This paper is devoted to the dynamic response of infinite Timoshenko beams resting on nonlinear foundations with viscous damping acted upon subjected to a moving concentrated load. In conjunction with complex Fourier transformation, the Adomian decomposition method and a perturbation method are, respectively, used to deal with the nonlinear term from the foundation reaction. Moreover, the dynamic response distribution is obtained by using the presented Green function and the theorem of residues.

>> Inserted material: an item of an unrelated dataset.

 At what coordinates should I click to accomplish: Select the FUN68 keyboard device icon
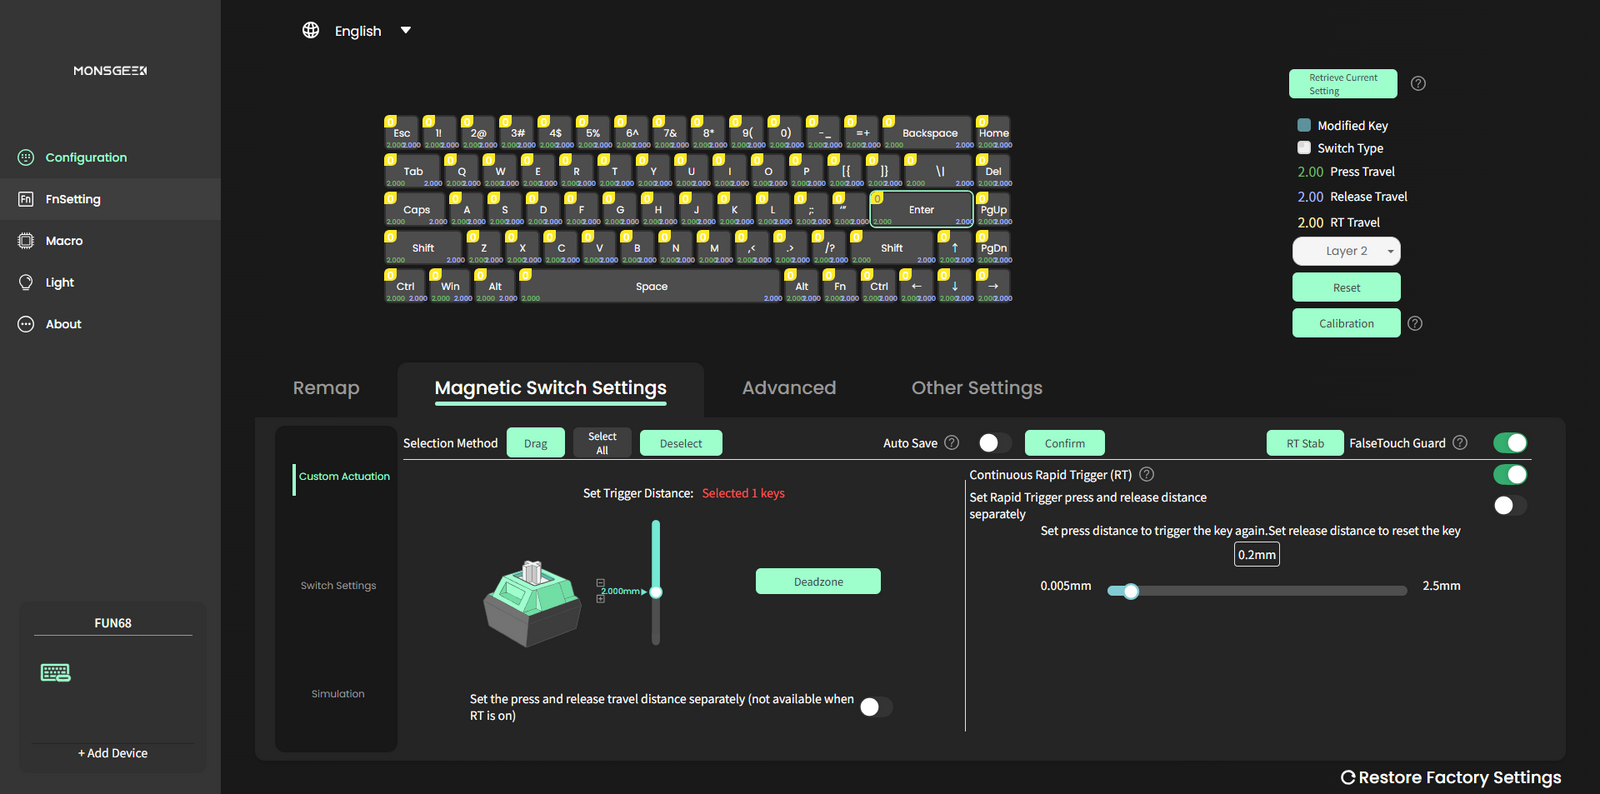[x=56, y=673]
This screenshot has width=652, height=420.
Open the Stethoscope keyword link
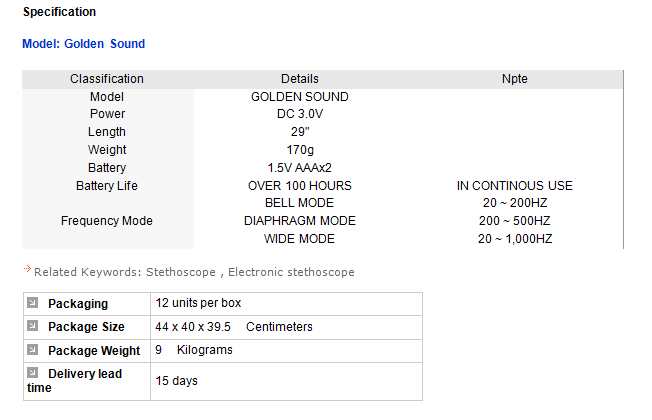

The present paper proves that the Adomian decomposition method and the perturbation method give a consistent result for current issues. Furthermore, it was found that the dynamic responses of infinite Timoshenko beams resting on nonlinear viscoelastic foundations decrease with growing of the shear modulus of the beam and the shear modulus of the foundation. Numerical results also illustrate that the dynamic responses decrease with the linear foundation parameter and damping coefficient. Specially, the influence of the nonlinear elasticity parameter of the foundation increase with the increasing magnitude of the moving load. Furthermore, a small moving load leads to the deflection of the Timoshenko beams decrease with the nonlinear elasticity parameter. Nevertheless, the deflection of the beam increase with the increasing nonlinear parameter under a large moving load. Moreover, numerical comparison shows that the biggest deflection of the Timoshenko beam is lower than the Euler–Bernoulli beam’s.